-- TASK OBJECTIVE --
Only the text of the records, copied exactly, is wanted; no pictures.

-- DATASET CONTENT --
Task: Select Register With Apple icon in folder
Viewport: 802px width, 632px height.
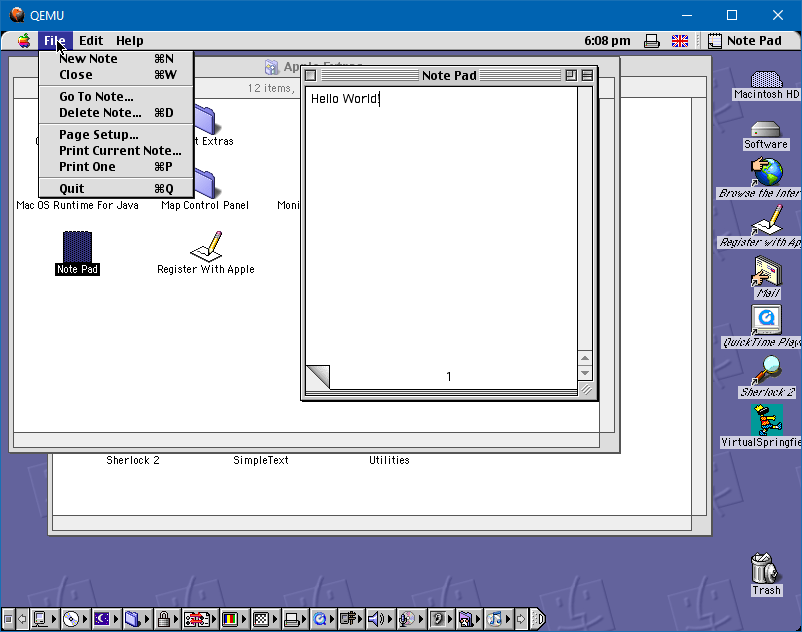Action: point(206,246)
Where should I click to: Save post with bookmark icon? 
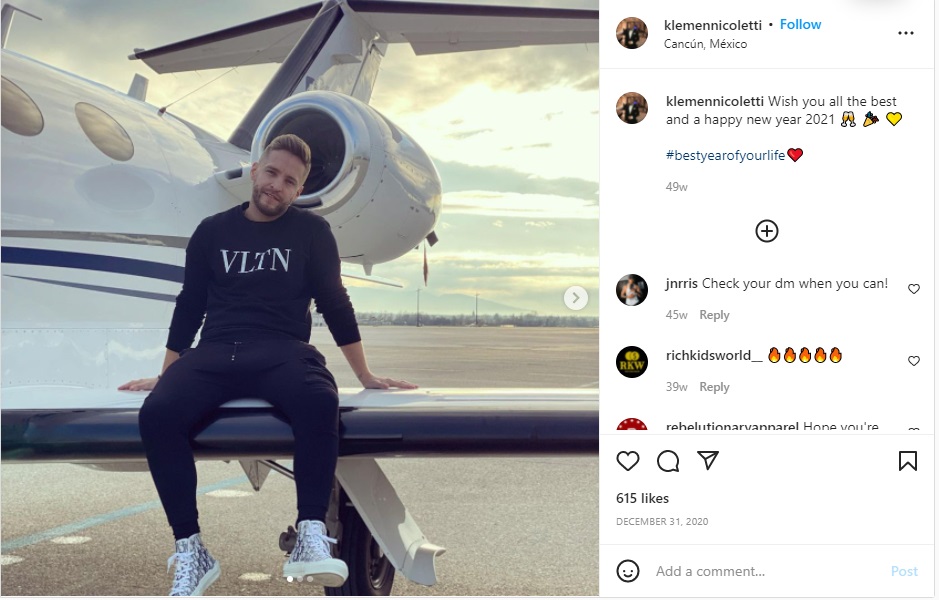pos(908,461)
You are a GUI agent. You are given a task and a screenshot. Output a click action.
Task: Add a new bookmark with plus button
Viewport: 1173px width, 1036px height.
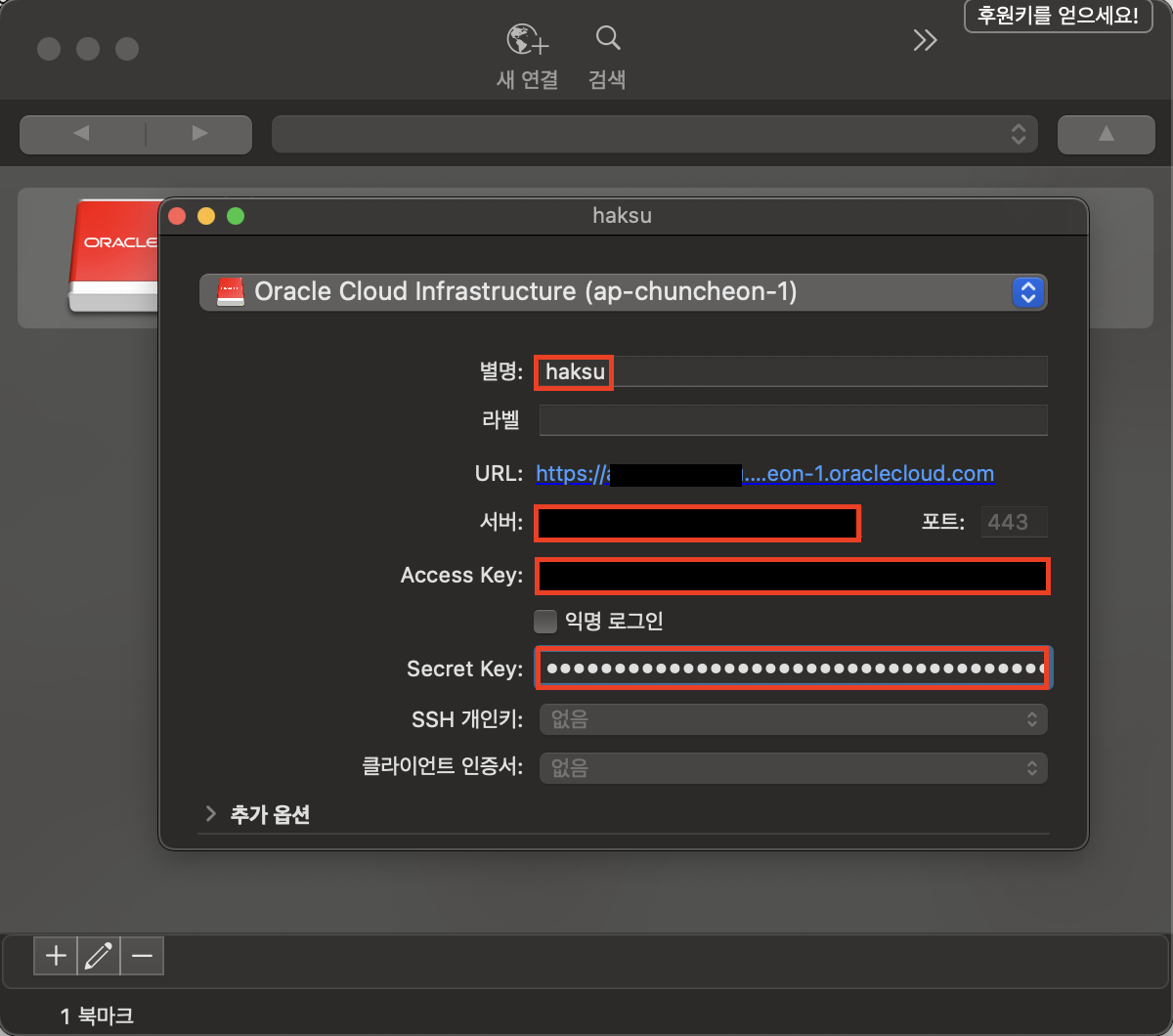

-- RESPONSE TO THE TASK --
Task: Select Register With Apple icon in folder
Viewport: 802px width, 632px height.
Action: point(206,246)
Where should I click to: Save post with bookmark icon? 
pos(908,461)
You are a GUI agent. You are given a task and a screenshot. Output a click action.
Task: Add a new bookmark with plus button
Viewport: 1173px width, 1036px height.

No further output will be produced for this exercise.